## Work required:
The needed output is the run of lines below from the one containing "This screenshot has width=1143, height=643." through the one containing "Open the Fit dropdown showing Fill", copied exactly and free of pictures.

## Supplied material:
- - - - - - -
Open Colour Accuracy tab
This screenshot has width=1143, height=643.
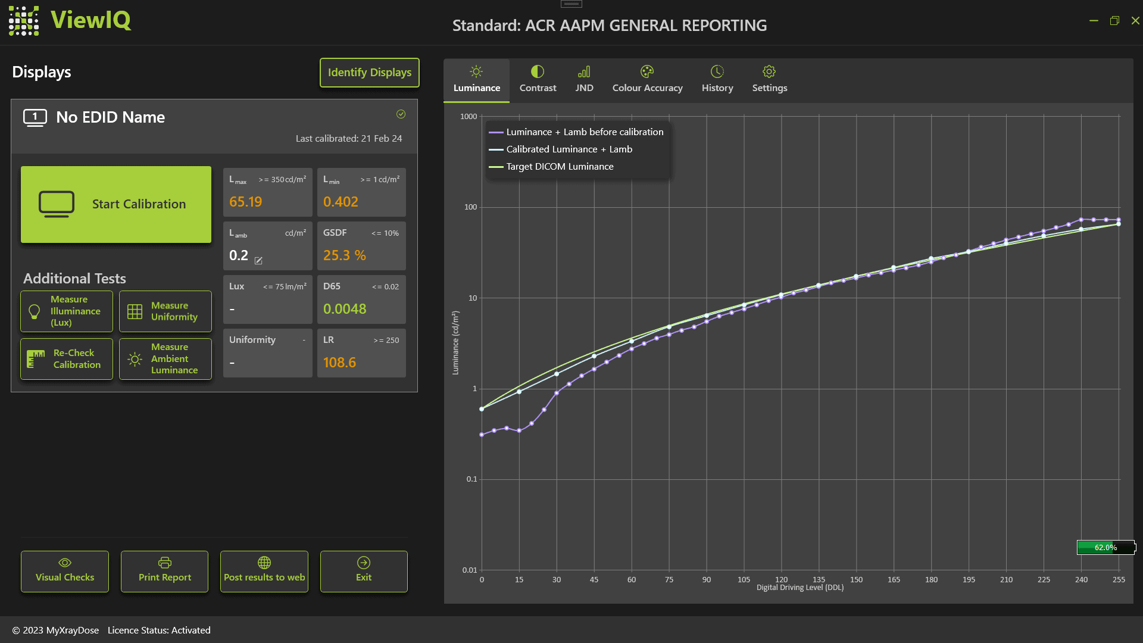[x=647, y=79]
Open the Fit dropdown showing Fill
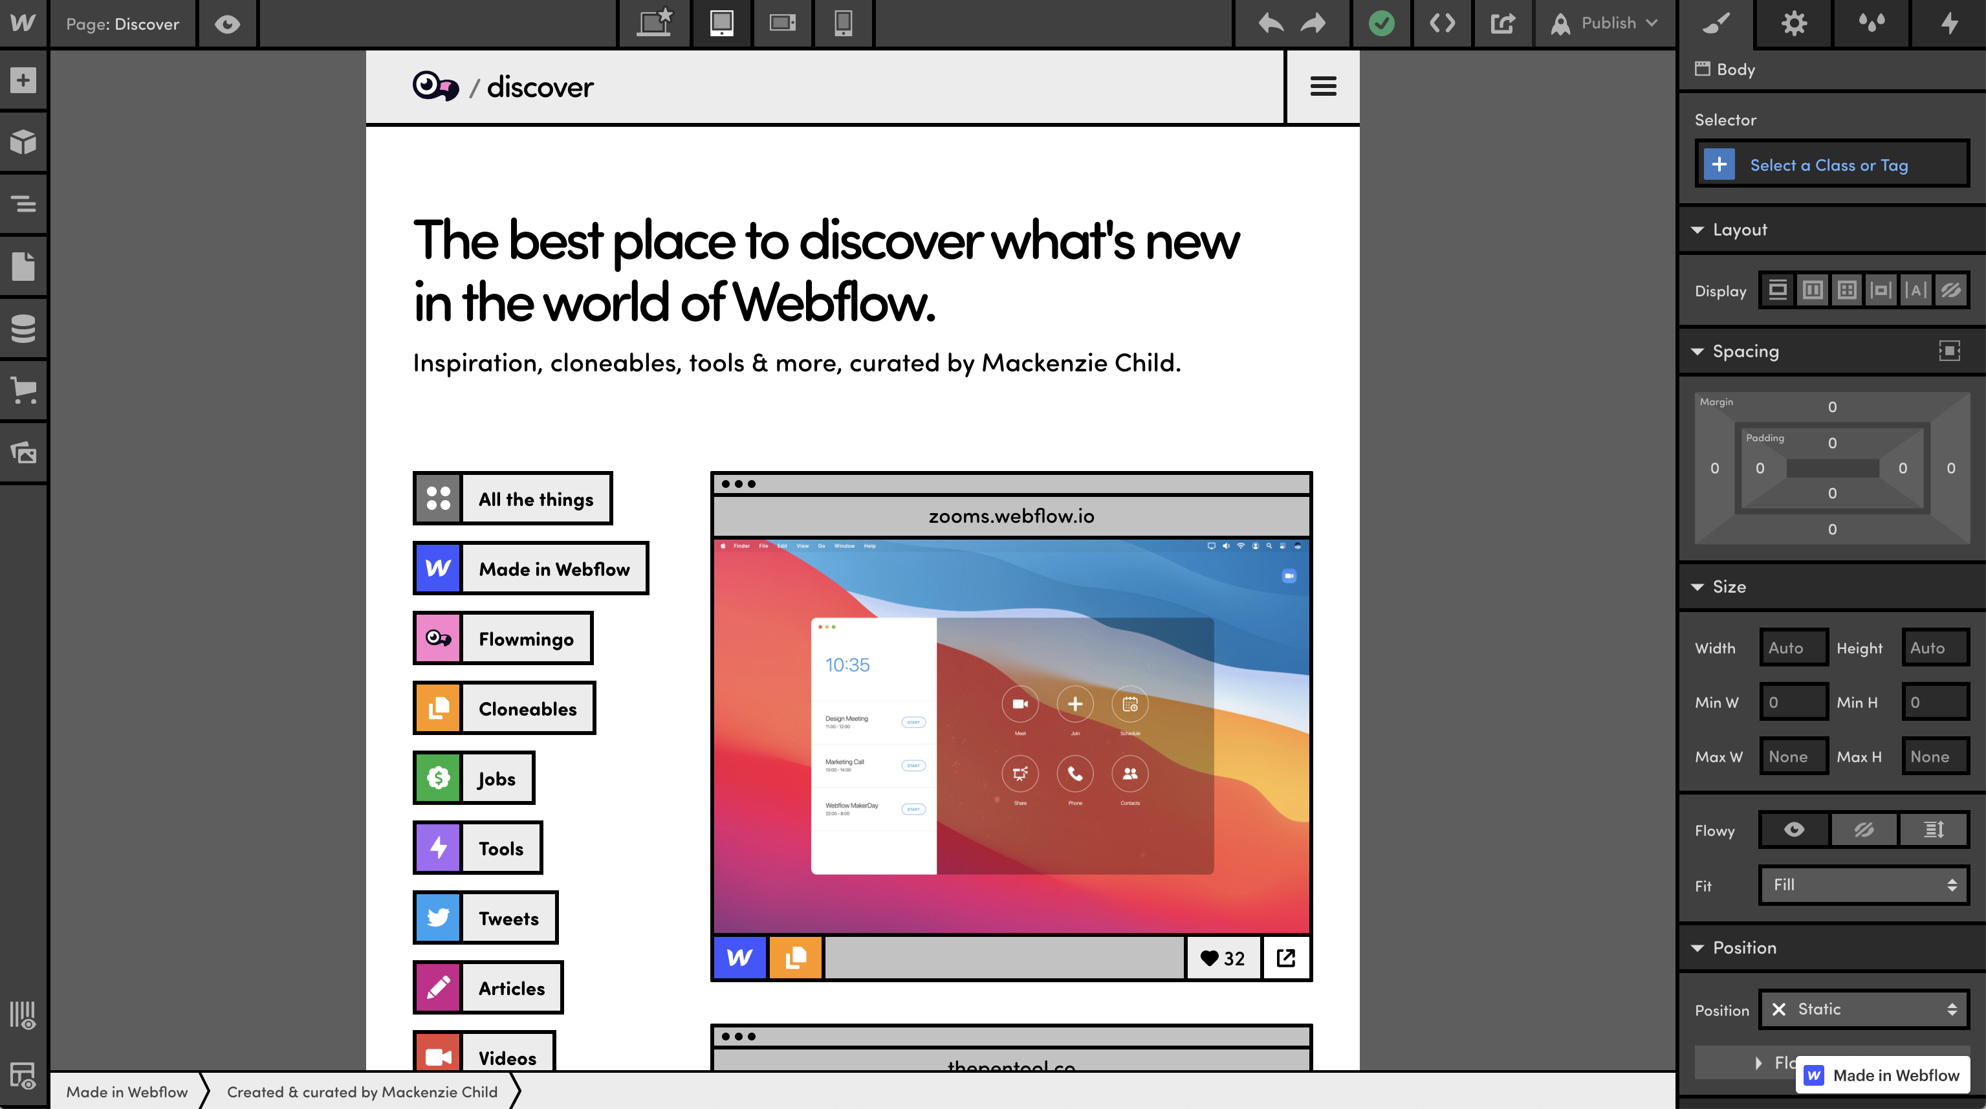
- - - - - - -
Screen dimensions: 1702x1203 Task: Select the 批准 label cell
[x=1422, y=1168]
- - - - - - -
## Solution for this exercise:
This screenshot has width=1143, height=643.
[x=647, y=79]
Open the Fit dropdown showing Fill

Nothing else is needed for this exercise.